Exercise goal:
Swap each occurrence of "computer-use agent" in the material below for "desktop automation agent", reproducing every other line unchanged.

════

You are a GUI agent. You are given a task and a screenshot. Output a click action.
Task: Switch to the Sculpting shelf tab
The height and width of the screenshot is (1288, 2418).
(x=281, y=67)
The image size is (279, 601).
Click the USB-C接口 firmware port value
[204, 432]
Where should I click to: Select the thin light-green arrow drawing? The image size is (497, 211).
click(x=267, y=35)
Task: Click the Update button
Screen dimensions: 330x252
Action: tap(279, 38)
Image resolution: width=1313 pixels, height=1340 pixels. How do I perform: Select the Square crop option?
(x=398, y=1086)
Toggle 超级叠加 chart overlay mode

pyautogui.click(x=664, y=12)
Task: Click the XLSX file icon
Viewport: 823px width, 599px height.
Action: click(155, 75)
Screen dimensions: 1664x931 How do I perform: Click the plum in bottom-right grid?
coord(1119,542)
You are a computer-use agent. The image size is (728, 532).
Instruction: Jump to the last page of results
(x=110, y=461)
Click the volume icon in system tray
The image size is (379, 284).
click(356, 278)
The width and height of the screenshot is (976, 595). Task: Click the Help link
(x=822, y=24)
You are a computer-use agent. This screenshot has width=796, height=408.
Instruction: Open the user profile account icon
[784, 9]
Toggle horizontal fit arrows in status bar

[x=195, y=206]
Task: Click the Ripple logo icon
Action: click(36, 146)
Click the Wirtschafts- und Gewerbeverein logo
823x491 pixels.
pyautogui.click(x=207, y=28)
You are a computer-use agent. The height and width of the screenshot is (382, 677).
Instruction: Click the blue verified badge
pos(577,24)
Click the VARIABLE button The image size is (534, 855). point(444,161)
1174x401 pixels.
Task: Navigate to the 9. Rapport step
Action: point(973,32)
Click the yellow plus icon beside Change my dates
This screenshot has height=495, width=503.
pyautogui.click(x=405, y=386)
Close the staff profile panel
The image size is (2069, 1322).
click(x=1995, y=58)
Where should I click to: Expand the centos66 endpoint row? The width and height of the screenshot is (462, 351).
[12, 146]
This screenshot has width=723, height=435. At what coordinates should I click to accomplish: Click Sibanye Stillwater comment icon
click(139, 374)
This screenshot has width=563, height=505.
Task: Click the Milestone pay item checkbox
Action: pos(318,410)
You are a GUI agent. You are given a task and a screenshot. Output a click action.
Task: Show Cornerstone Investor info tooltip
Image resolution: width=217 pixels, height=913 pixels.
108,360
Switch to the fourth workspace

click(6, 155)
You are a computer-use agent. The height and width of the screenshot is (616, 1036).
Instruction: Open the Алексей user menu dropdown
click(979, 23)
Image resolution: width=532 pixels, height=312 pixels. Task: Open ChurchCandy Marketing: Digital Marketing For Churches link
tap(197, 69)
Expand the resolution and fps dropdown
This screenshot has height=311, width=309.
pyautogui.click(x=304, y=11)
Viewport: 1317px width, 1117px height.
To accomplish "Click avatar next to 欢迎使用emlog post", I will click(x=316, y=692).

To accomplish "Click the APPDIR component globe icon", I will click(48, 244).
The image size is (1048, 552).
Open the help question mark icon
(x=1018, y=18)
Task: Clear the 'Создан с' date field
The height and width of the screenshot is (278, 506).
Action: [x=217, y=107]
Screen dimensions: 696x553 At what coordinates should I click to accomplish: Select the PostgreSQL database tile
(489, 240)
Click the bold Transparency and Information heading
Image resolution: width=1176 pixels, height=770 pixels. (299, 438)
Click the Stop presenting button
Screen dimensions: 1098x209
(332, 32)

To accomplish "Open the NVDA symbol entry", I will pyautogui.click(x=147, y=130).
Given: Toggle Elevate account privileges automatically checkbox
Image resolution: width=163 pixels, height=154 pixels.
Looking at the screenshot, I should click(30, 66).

════

Completed task:
You are a GUI agent. You are given a task and a screenshot. Output a click action.
Task: Switch to the Sculpting shelf tab
The height and width of the screenshot is (1288, 2418).
(x=281, y=67)
The image size is (279, 601).
Click the USB-C接口 firmware port value
[204, 432]
Where should I click to: Select the thin light-green arrow drawing? The image size is (497, 211).
click(x=267, y=35)
Task: Click the Update button
Screen dimensions: 330x252
Action: tap(279, 38)
Image resolution: width=1313 pixels, height=1340 pixels. How do I perform: Select the Square crop option?
(x=398, y=1086)
Toggle 超级叠加 chart overlay mode

pyautogui.click(x=664, y=12)
Task: Click the XLSX file icon
Viewport: 823px width, 599px height.
Action: click(155, 75)
Screen dimensions: 1664x931 How do I perform: Click the plum in bottom-right grid?
coord(1119,542)
You are a desktop automation agent. The image size is (728, 532).
Instruction: Jump to the last page of results
(x=110, y=461)
Click the volume icon in system tray
The image size is (379, 284).
click(356, 278)
The width and height of the screenshot is (976, 595). Task: Click the Help link
(x=822, y=24)
You are a desktop automation agent. This screenshot has width=796, height=408.
Instruction: Open the user profile account icon
[784, 9]
Toggle horizontal fit arrows in status bar

[x=195, y=206]
Task: Click the Ripple logo icon
Action: click(36, 146)
Click the Wirtschafts- und Gewerbeverein logo
823x491 pixels.
pyautogui.click(x=207, y=28)
You are a desktop automation agent. The height and width of the screenshot is (382, 677).
Instruction: Click the blue verified badge
pos(577,24)
Click the VARIABLE button The image size is (534, 855). point(444,161)
1174x401 pixels.
Task: Navigate to the 9. Rapport step
Action: point(973,32)
Click the yellow plus icon beside Change my dates
This screenshot has height=495, width=503.
pyautogui.click(x=405, y=386)
Close the staff profile panel
The image size is (2069, 1322).
click(x=1995, y=58)
Where should I click to: Expand the centos66 endpoint row? The width and height of the screenshot is (462, 351).
[12, 146]
This screenshot has width=723, height=435. At what coordinates should I click to accomplish: Click Sibanye Stillwater comment icon
click(139, 374)
This screenshot has width=563, height=505.
Task: Click the Milestone pay item checkbox
Action: pos(318,410)
You are a GUI agent. You are given a task and a screenshot. Output a click action.
Task: Show Cornerstone Investor info tooltip
Image resolution: width=217 pixels, height=913 pixels.
108,360
Switch to the fourth workspace

click(6, 155)
You are a desktop automation agent. The height and width of the screenshot is (616, 1036).
Instruction: Open the Алексей user menu dropdown
click(979, 23)
Image resolution: width=532 pixels, height=312 pixels. Task: Open ChurchCandy Marketing: Digital Marketing For Churches link
tap(197, 69)
Expand the resolution and fps dropdown
This screenshot has height=311, width=309.
pyautogui.click(x=304, y=11)
Viewport: 1317px width, 1117px height.
To accomplish "Click avatar next to 欢迎使用emlog post", I will click(x=316, y=692).

To accomplish "Click the APPDIR component globe icon", I will click(48, 244).
The image size is (1048, 552).
Open the help question mark icon
(x=1018, y=18)
Task: Clear the 'Создан с' date field
The height and width of the screenshot is (278, 506).
Action: [x=217, y=107]
Screen dimensions: 696x553 At what coordinates should I click to accomplish: Select the PostgreSQL database tile
(489, 240)
Click the bold Transparency and Information heading
Image resolution: width=1176 pixels, height=770 pixels. (299, 438)
Click the Stop presenting button
Screen dimensions: 1098x209
(332, 32)

To accomplish "Open the NVDA symbol entry", I will pyautogui.click(x=147, y=130).
Given: Toggle Elevate account privileges automatically checkbox
Image resolution: width=163 pixels, height=154 pixels.
Looking at the screenshot, I should click(30, 66).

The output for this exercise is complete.